> Written request
Please replace "particular element" with "specific element" in the records from the line with "Find the location of a particular element. The" to the line with "next month is", and give those lines again with nothing else changed.

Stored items

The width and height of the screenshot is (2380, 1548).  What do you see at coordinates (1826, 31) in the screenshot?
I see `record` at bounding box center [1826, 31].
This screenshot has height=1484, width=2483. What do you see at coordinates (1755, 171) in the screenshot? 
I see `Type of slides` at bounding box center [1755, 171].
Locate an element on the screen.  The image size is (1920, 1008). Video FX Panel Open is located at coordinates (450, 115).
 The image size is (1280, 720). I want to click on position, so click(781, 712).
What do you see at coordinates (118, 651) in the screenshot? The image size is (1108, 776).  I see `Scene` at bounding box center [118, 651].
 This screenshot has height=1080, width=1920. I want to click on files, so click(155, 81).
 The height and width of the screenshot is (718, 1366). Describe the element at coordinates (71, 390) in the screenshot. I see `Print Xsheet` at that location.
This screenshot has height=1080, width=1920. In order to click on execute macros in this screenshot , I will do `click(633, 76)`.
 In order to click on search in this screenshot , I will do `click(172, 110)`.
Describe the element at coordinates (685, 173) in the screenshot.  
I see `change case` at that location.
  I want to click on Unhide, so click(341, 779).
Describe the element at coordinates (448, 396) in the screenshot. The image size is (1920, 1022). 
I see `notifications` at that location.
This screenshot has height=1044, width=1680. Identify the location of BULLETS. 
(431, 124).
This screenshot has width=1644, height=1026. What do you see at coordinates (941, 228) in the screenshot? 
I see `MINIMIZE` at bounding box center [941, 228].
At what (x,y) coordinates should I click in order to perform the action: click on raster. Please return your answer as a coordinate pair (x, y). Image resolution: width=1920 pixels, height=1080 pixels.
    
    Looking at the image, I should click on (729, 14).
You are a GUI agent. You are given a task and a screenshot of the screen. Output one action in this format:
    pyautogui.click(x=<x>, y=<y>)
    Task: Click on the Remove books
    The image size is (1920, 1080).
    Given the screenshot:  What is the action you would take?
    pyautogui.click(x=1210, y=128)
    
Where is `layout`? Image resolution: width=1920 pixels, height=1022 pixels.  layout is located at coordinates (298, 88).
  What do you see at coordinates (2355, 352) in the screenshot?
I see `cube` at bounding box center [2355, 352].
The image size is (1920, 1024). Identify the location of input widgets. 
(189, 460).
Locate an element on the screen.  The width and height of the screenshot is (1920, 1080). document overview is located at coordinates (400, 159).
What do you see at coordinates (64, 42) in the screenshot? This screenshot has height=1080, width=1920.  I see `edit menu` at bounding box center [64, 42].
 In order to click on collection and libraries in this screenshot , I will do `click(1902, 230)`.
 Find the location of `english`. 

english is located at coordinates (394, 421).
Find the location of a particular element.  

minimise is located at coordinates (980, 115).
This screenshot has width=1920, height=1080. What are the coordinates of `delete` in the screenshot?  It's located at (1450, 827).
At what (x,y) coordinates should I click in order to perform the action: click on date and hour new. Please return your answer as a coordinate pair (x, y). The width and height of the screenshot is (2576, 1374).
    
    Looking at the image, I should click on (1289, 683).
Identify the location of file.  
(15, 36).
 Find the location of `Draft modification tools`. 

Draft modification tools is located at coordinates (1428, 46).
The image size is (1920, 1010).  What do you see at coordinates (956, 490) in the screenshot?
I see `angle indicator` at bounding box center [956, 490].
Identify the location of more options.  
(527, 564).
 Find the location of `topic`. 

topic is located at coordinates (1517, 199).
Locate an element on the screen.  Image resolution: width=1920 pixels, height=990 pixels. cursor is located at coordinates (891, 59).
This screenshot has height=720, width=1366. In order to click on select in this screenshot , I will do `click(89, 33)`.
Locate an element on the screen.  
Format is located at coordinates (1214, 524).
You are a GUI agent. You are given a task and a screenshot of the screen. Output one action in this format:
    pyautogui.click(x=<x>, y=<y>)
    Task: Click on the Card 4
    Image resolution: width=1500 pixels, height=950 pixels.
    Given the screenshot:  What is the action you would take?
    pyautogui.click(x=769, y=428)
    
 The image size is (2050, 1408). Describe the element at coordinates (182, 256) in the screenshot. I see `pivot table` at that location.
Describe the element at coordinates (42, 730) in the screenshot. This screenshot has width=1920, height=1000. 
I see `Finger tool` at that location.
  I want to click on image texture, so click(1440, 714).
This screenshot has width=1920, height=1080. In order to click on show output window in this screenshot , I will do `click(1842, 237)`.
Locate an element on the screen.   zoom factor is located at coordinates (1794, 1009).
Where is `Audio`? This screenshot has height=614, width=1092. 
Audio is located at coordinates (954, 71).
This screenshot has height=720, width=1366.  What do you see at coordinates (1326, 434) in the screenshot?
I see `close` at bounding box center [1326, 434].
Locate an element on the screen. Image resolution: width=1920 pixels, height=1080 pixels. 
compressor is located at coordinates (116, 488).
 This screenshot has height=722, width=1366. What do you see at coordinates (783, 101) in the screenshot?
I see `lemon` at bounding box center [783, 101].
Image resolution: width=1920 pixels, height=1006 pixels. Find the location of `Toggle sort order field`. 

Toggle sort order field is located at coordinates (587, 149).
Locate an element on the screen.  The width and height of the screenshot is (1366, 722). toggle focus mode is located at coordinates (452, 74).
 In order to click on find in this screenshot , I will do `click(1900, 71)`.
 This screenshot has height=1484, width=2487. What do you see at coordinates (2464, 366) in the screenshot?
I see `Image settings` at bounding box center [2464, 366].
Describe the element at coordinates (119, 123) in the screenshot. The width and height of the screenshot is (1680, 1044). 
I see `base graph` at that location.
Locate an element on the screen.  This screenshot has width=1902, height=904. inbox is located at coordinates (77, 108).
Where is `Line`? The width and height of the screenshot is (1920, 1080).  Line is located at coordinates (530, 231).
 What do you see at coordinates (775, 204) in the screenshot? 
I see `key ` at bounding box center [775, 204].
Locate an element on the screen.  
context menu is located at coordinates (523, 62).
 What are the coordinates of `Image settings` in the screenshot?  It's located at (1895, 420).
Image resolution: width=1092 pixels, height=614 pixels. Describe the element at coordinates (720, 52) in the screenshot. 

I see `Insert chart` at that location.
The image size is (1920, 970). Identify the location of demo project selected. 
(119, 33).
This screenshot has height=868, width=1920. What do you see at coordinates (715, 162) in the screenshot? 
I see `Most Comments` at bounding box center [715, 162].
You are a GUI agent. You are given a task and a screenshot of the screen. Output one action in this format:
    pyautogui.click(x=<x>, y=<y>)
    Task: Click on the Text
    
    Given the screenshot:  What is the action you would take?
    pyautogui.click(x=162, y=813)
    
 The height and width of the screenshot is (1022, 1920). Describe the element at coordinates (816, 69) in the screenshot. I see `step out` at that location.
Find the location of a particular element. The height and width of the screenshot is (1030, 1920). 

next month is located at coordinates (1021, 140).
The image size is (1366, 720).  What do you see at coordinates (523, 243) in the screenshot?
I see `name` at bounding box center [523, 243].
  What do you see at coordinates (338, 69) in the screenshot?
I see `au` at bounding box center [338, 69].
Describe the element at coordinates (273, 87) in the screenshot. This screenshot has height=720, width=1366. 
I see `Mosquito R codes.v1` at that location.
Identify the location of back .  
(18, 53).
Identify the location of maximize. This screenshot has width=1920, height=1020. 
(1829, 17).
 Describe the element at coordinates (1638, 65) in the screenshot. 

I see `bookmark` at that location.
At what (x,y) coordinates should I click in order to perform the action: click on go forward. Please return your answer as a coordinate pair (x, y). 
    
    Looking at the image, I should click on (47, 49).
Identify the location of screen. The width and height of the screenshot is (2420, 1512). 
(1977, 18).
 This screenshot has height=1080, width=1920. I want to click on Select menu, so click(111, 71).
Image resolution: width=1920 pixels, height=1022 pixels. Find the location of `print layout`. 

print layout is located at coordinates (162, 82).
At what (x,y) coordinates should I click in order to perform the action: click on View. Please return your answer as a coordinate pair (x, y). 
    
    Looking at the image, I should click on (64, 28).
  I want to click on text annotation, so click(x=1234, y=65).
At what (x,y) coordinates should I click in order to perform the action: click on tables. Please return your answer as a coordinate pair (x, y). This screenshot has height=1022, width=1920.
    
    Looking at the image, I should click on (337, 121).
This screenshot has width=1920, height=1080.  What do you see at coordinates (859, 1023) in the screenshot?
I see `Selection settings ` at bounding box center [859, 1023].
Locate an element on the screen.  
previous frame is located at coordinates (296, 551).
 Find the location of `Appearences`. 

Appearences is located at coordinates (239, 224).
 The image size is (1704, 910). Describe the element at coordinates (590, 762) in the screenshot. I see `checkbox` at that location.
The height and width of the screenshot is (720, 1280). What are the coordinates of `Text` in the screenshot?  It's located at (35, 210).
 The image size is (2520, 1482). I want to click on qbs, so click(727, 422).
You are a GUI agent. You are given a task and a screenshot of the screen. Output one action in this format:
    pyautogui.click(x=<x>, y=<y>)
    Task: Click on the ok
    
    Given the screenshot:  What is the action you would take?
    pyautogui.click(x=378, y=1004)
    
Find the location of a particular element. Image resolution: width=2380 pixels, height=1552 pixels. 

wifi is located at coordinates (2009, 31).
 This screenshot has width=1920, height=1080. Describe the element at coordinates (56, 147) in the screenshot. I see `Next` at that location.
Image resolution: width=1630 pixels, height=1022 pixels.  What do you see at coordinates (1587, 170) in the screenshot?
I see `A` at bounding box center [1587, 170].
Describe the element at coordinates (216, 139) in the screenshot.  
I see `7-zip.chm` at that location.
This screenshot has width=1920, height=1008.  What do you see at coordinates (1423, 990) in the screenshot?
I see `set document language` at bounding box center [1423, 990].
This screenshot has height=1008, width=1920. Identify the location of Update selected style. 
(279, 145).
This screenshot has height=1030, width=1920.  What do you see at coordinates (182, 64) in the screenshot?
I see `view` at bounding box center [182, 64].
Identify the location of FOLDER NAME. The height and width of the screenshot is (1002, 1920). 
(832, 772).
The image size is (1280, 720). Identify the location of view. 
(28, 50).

> The response
Find the location of a specific element. The height and width of the screenshot is (1030, 1920). 

next month is located at coordinates (1021, 140).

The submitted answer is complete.